Os preços do petróleo registaram uma forte contracção superior a 4% esta sexta-feira, atingindo os valores mais baixos dos últimos quase dois meses. A rotação abrupta do mercado surge na sequência da decisão do Presidente norte-americano, Donald Trump, de cancelar os novos ataques militares planeados contra o Irão, atenuando os receios internacionais de uma escalada de hostilidades na região do Médio Oriente.
Às 08h57, o barril de Brent para entrega futura recuava 3,81 dólares, equivalente a uma quebra de 4,22%, fixando-se nos 86,57 dólares. No mercado de Nova Iorque, o crude West Texas Intermediate (WTI) seguia uma trajectória idêntica, registando uma desvalorização de 4,33% ao perder 3,80 dólares, situando-se nos 83,91 dólares por barril. Ambos os contratos de referência recuaram para patamares que já não se verificavam desde o passado dia 17 de abril.
O alívio na geopolítica mundial consolidou-se após Donald Trump ter anunciado a suspensão das retaliações militares, justificando que as conversações directas com Teerão registaram progressos significativos. Segundo a Casa Branca, um acordo de paz definitivo que garanta a reabertura do Estreito de Ormuz ao tráfego marítimo comercial poderá ser assinado já no decurso deste fim-de-semana.
Do lado iraniano, a imprensa internacional confirmou que as negociações finais para um memorando de entendimento conjunto vão incidir sobre matérias nucleares e económicas, deixando de fora o programa de mísseis do país.

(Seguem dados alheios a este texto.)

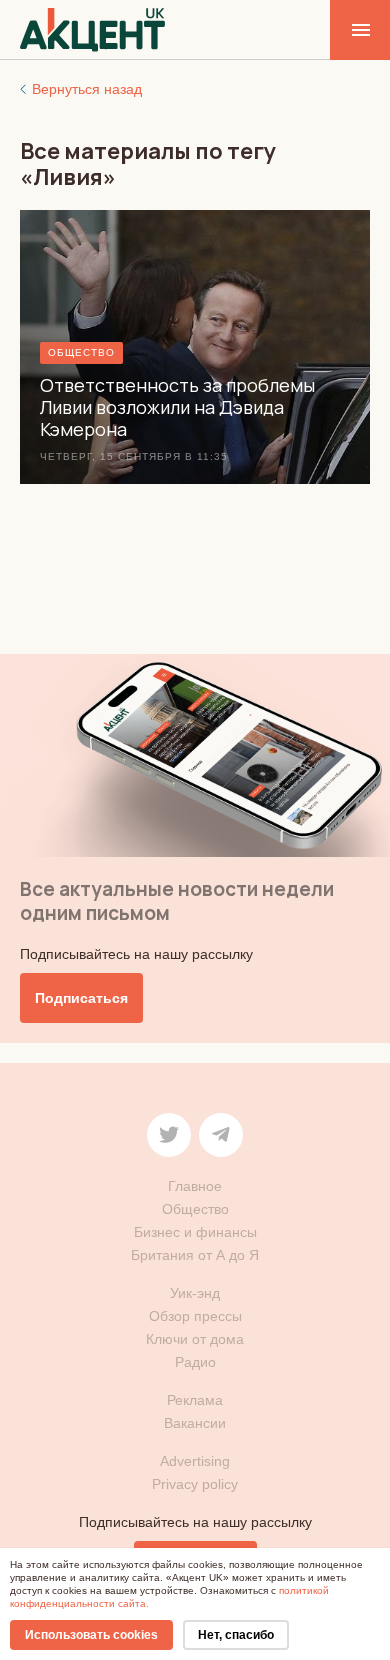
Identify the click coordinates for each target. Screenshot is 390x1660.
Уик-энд (195, 1293)
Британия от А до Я (195, 1255)
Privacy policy (195, 1484)
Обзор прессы (195, 1316)
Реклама (195, 1400)
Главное (195, 1186)
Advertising (195, 1461)
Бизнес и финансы (195, 1232)
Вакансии (195, 1423)
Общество (195, 1209)
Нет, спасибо (236, 1635)
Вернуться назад (87, 89)
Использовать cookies (91, 1635)
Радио (195, 1362)
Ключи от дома (195, 1339)
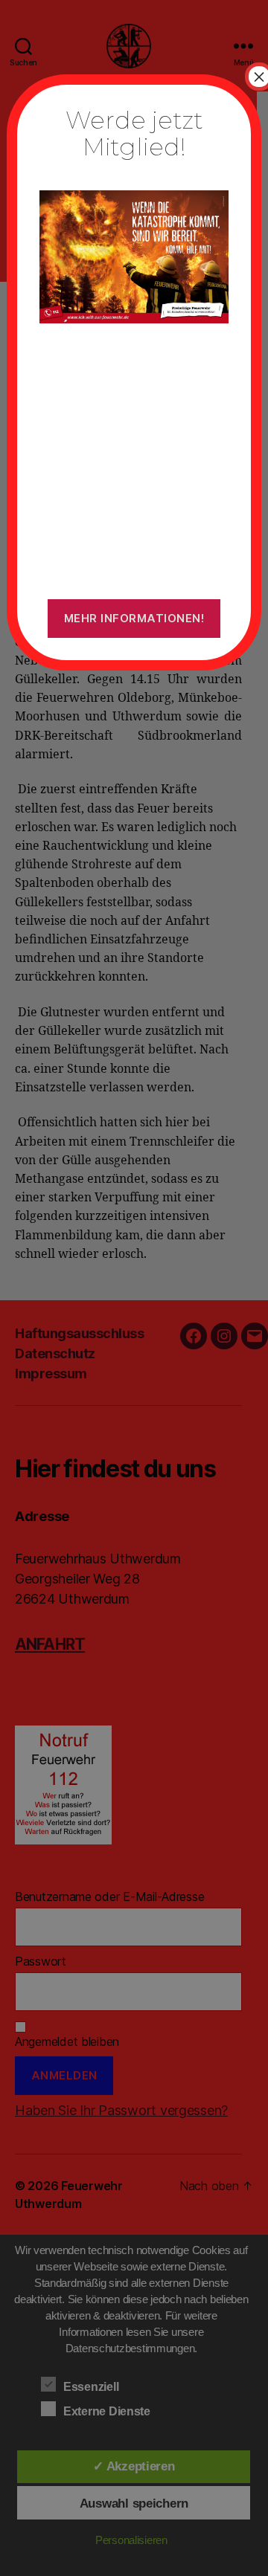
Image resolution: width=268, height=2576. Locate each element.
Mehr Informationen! (134, 618)
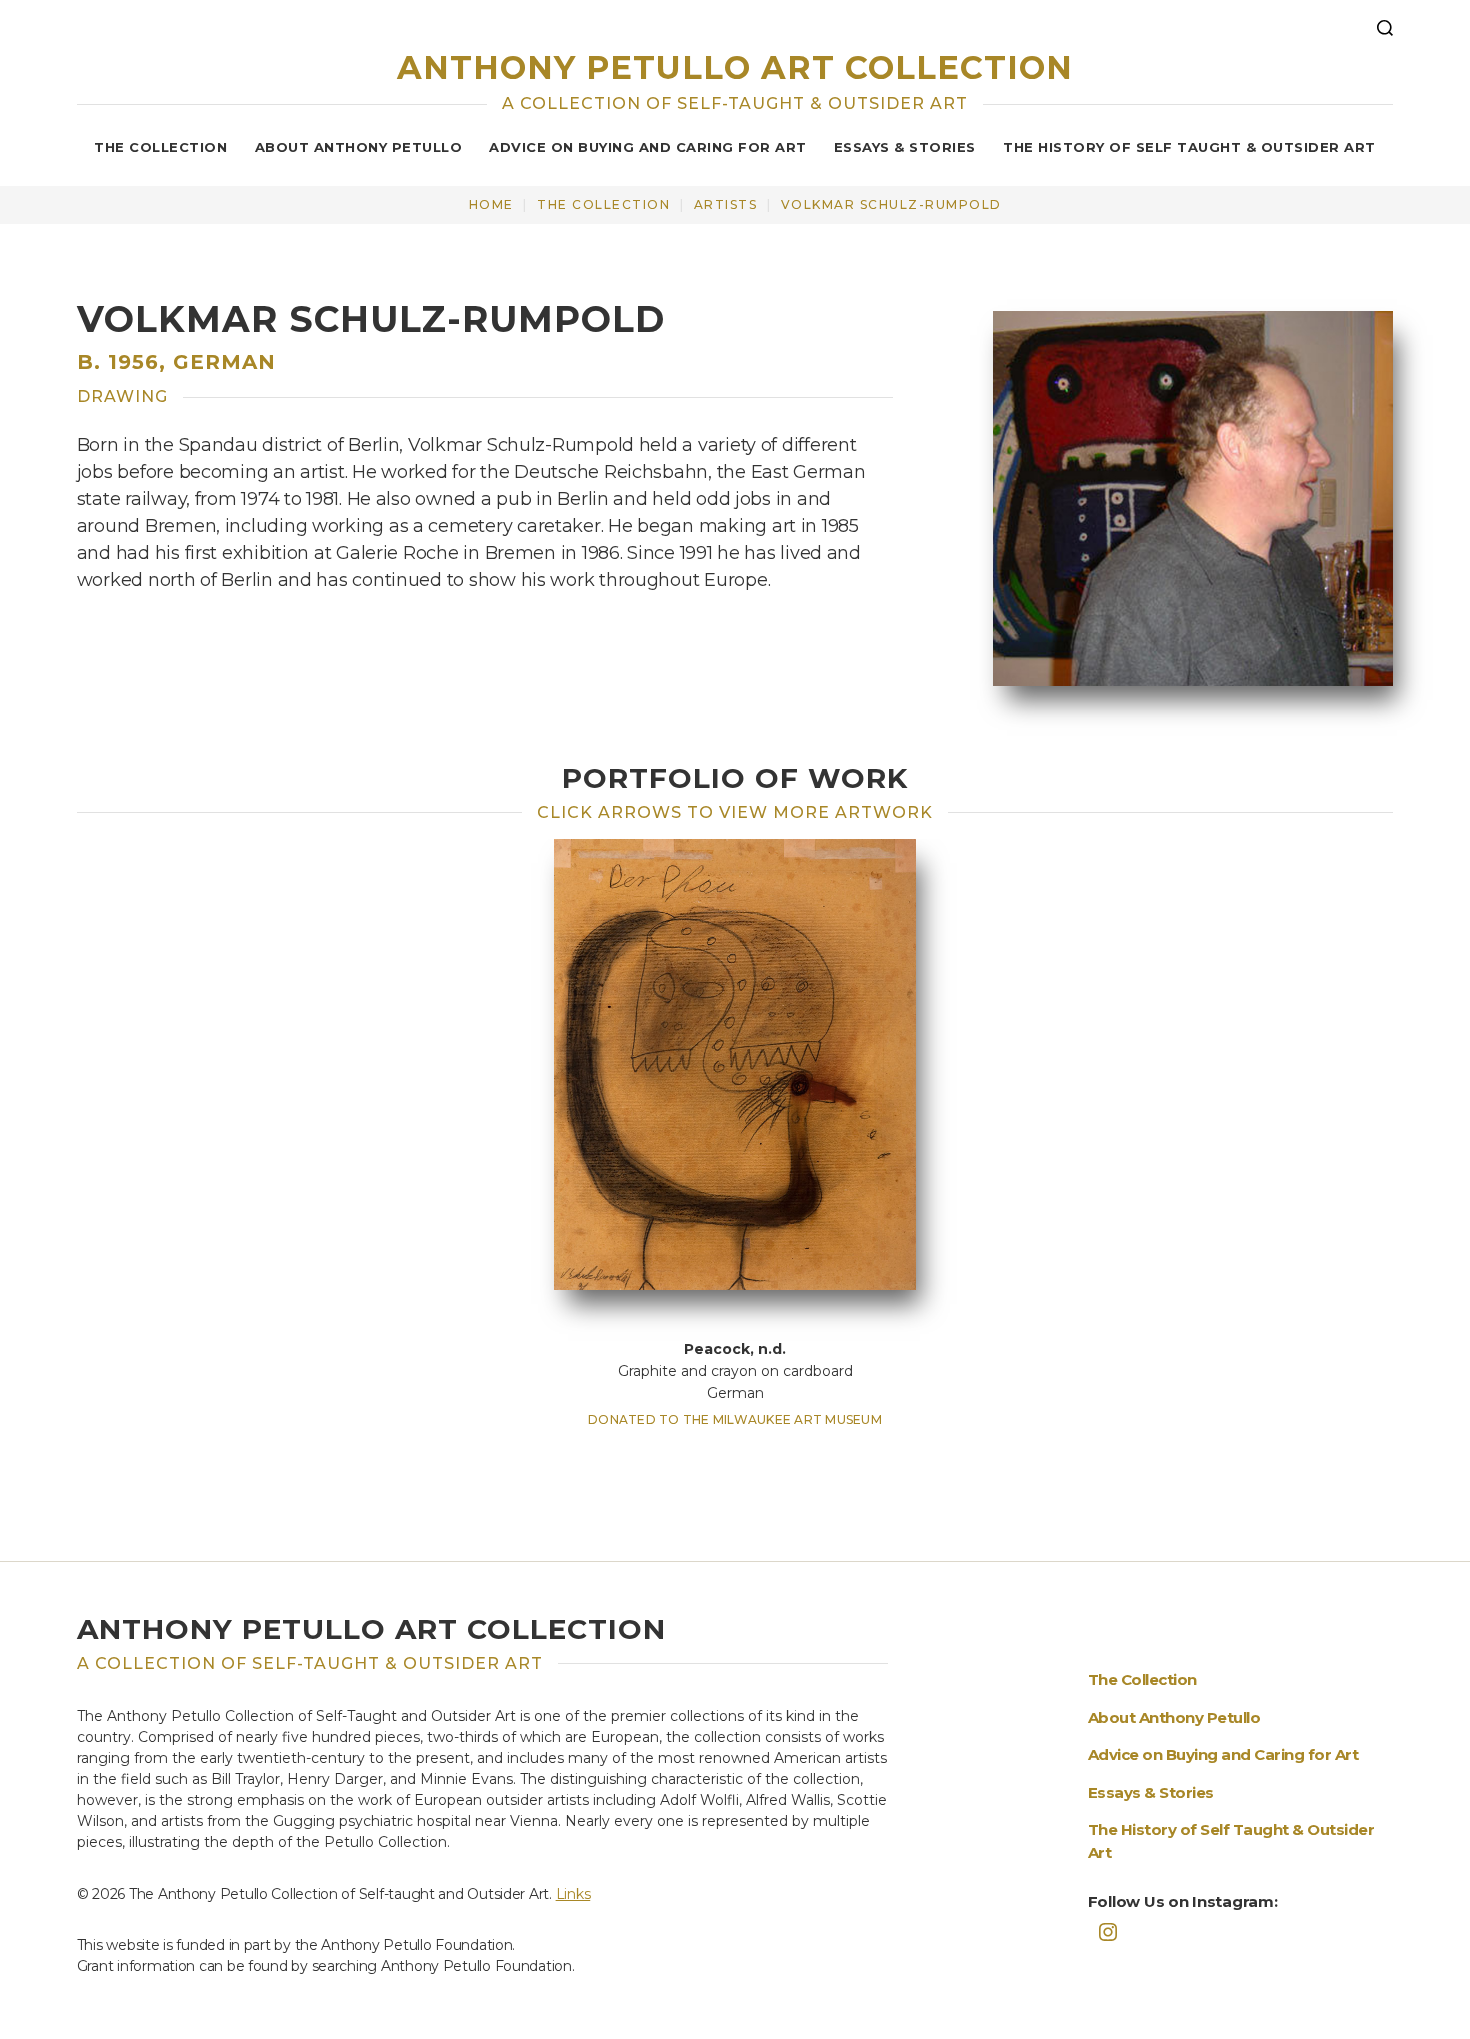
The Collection (160, 147)
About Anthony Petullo (359, 147)
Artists (726, 204)
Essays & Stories (905, 147)
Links (573, 1894)
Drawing (122, 396)
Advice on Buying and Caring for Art (648, 147)
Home (491, 204)
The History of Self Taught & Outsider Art (1189, 147)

Apesar do optimismo gerado pela vertente diplomática, analistas de mercado alertam que as reservas globais de crude permanecem em níveis invulgarmente baixos. Especialistas do sector apontam que a normalização total dos fluxos de navegação exigirá tempo, mesmo após a validação do tratado.
O Estreito de Ormuz, que chegou a estar sob ameaça de bloqueio total por parte das forças iranianas e que escoa cerca de um quinto do petróleo e gás natural liquefeito a nível global, continua a ser monitorizado de perto pelas Forças Armadas dos Estados Unidos, que garantem a continuidade segura do trânsito de navios comerciais.
Num plano macroeconómico mais alargado, a Organização dos Países Exportadores de Petróleo (OPEP) reviu em baixa a sua previsão de crescimento da procura mundial de petróleo para o ano corrente de 2026, fixando-a em 970 mil barris por dia, face aos anteriores 1,17 milhões de barris. Esta revisão em baixa é justificada pela desaceleração económica global corrente, embora o cartel preveja uma recuperação robusta da procura para o ano subsequente de 2027.